The homeless are some of the most vulnerable to infectious diseases. In 2017, a hepatitis A outbreak in San Diego infected about 600 people and killed 20, most of them chronically homeless. The hepatitis A virus travels person-to-person from contaminated food or water. Last year, downtown Los Angeles faced an outbreak of typhus, a centuries-old disease that spread via infected fleas riding on rodents. Washington state also saw an outbreak of Group A Streptococcus and shigella. All those were preventable diseases that spread under crowded conditions with poor hygiene and sanitation.
Mangia said hundreds of patients have been calling the St. John’s center, wondering if they have symptoms. Walk-in patients to the mobile clinics have increased by 25-30 percent, said director of chronic disease management and health equity Sharine Forbes. She said some of them come thinking they have coronavirus because they’ve been coughing or sneezing: “It’s on everybody’s minds.” To date, no homeless individual has tested positive for coronavirus—yet.

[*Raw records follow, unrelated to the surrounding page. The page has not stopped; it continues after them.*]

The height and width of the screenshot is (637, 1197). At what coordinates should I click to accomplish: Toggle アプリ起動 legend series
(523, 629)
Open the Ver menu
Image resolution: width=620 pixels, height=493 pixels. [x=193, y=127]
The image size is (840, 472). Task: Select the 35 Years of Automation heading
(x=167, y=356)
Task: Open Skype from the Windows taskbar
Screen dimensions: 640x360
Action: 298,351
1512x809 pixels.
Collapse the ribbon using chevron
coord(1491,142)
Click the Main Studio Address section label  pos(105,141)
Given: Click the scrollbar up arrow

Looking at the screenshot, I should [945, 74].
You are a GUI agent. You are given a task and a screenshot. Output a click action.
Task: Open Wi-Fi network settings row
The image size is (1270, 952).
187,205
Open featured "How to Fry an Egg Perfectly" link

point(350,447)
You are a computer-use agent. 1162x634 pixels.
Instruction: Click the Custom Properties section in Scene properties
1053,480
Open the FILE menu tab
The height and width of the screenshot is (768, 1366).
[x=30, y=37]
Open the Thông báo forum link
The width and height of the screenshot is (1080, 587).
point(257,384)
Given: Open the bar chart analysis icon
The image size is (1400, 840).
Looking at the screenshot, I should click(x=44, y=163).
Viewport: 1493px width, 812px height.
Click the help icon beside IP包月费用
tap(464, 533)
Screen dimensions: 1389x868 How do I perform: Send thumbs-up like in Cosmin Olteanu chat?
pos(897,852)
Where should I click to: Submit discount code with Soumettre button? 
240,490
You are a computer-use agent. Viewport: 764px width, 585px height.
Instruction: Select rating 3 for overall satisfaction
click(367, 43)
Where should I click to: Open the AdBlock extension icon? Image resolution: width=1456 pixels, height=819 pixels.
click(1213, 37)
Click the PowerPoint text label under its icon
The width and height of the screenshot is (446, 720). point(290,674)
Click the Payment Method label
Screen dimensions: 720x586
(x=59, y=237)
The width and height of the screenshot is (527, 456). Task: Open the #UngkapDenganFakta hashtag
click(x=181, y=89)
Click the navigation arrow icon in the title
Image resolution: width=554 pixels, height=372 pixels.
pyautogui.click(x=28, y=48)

Meanwhile, some homeless individuals don’t express much concern about contracting the coronavirus. Tony Tena, a 33-year-old homeless man who had just gotten out of jail and had visited the mobile clinic for a new asthma inhaler, said he’s “not worried about it at all. It’ll go over quick. I know I’ll be fine. Even if I get it, I’ll [obscenity] get rid of it.” But he won’t be surprised if the virus “wiped out” a number of the homeless population: “But the government won’t care. They’ll use that money for other things they see more important.”
James Brookhyser, a 50-year-old homeless man who has lived for six years in Skid Row, told me most homeless people he knows don’t care much, either: “Are they concerned about coronavirus? No, they’re looking for something to kill themselves anyway. They’re expecting to die on the streets. They just do drugs, because there is nothing else for them to do. You don’t know what it’s like to have no purpose in life.”
But another 65-year-old homeless man (who didn’t want to identify himself) I met in downtown Los Angeles told me he was very worried: “I've been reading up on it on the news. I’m scared. I don’t even shake hands, don’t touch no one anymore. But I have nowhere safe to go.”